En el ocaso de su existencia terrena, él entró en un proceso de
conversión al descubrir y experimentar la realidad que vivían los más pobres de su pueblo.
Asumió, entonces, la causa de los pobres.
Promovió la justicia y la construcción de la paz.
Y lo hizo en medio de condiciones violentas, provocadas por el
totalitarismo reinante, tanto en lo político-militar como en lo económico.
Romero hace un análisis de su realidad y la de su pueblo,
preguntándose qué haría Jesús, cómo reaccionaría ante los problemas que vivimos.
Es un método que nos aleja de los intentos por ideologizar la fe.
La palabra viva de Romero representa un reto para la Iglesia en el
mundo actual.
La ayudarían a superar los espacios de confort a los que se ha
acostumbrado y volver a su dimensión profética para ser voz de los dramas que viven las grandes mayorías actualmente.

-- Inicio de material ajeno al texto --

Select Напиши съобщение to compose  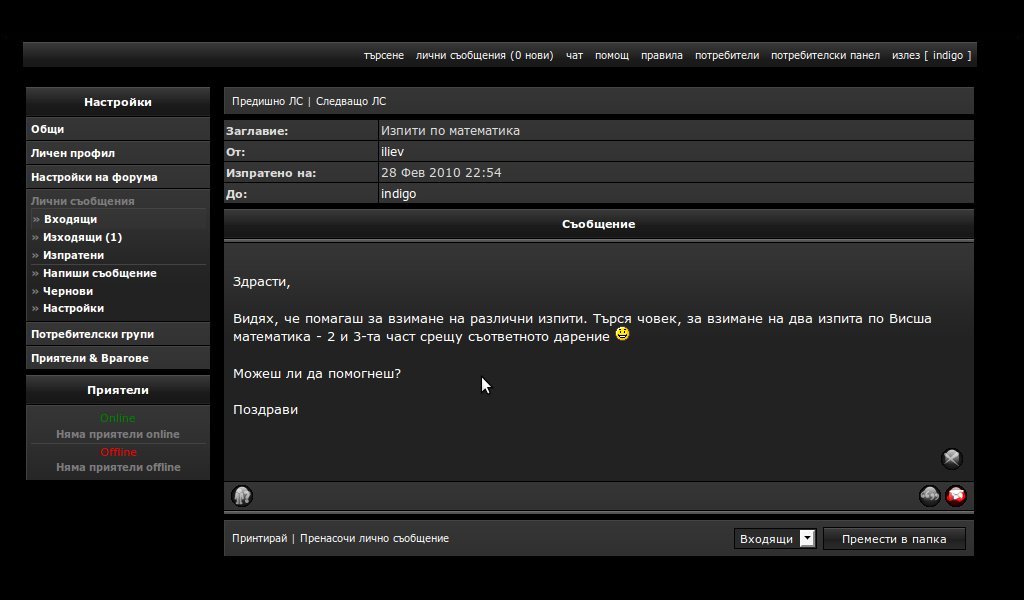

Romero, un apasionado de la comunicación, entiende a lo social como
dimensión fundamental de la comunicación cristiana. El cristianismo genuino (y en esta tarea es clave el liderazgo de papa Francisco como líder de la Iglesia-Institución) necesita recuperar la promoción activa de la justicia y la lucha por la equidad.
Romero fue un pastor que optó por los pobres.
Romero antepuso la verdad y la profecía antes que lo políticamente
correcto y superó la tentación clerical de vivir el poder como privilegio antes que como servicio y entrega fraterna.
Viviendo así encontró a Jesús entre los pobres y desesperanzados de
su tiempo, y los cargó como los nuevos crucificados, en sus palabras y acciones.
Desde esa entrega fraterna al pobre, llamó a construir una civilización
de amor, sin odio ni violencia, donde todos podamos convivir, superando las ideologías y las creencias que nos dividen.
Fue así como se convirtió en la voz de los que no tenían voz.
El camino de Romero al martirio es ejemplo para muchos pastores hoy
en día, en tantas Iglesias locales, que prefieren cubrirse las espaldas, como se dice coloquialmente, antes que decir la verdad acerca de la violación de los derechos humanos, y denunciar las nuevas formas de totalitarismos y la exclusión social que impera en tantas culturas actualmente.
El haberse colocado del lado de las víctimas le costó su vida.
El legado de Romero está hoy vivo:
El cristiano genuino, el seguidor fiel a Jesús de Nazaret Resucitado
debe salir a la defensa de las nuevas víctimas socioeconómicas, políticas y religiosas de nuestro tiempo y de nuestro espacio.
Romero creyó y vivió un modelo de Iglesia que debe estar al servicio de
los pobres y más sufridos, y no al servicio de los poderosos.
Entendió que la misión de la institución eclesiástica debía ser la de
promover el diálogo y no el conflicto, la reconciliación y no la violencia, la del servicio y la solidaridad y no la absolutización o la idolatrización del dinero y los bienes.
No se cansó de llamar al respeto por la dignidad humana, así como al
mejoramiento de las condiciones de vida en un mundo donde aún existen sujetos que no son reconocidos como tal, y que son tratados como meros objetos.
Según Romero, las injusticias sociales y la sangre derramada de tantos
inocentes debido a la inequidad, las desigualdades y la violencia estructural, niegan el amor fraterno, despiertan nuevos odios y hacen imposibles la reconciliación y la paz.
Denunció que hay vidas verdaderamente infrahumanas, y predicó la
liberación de esa gente (y no su eliminación, como predican los mal llamados cristianos). La Asamblea General de las Naciones Unidas proclamó el 24 de marzo, aniversario de su martirio, como el «día internacional por el derecho a la verdad, en relación con violaciones graves de los Derechos Humanos y la Dignidad de las víctimas.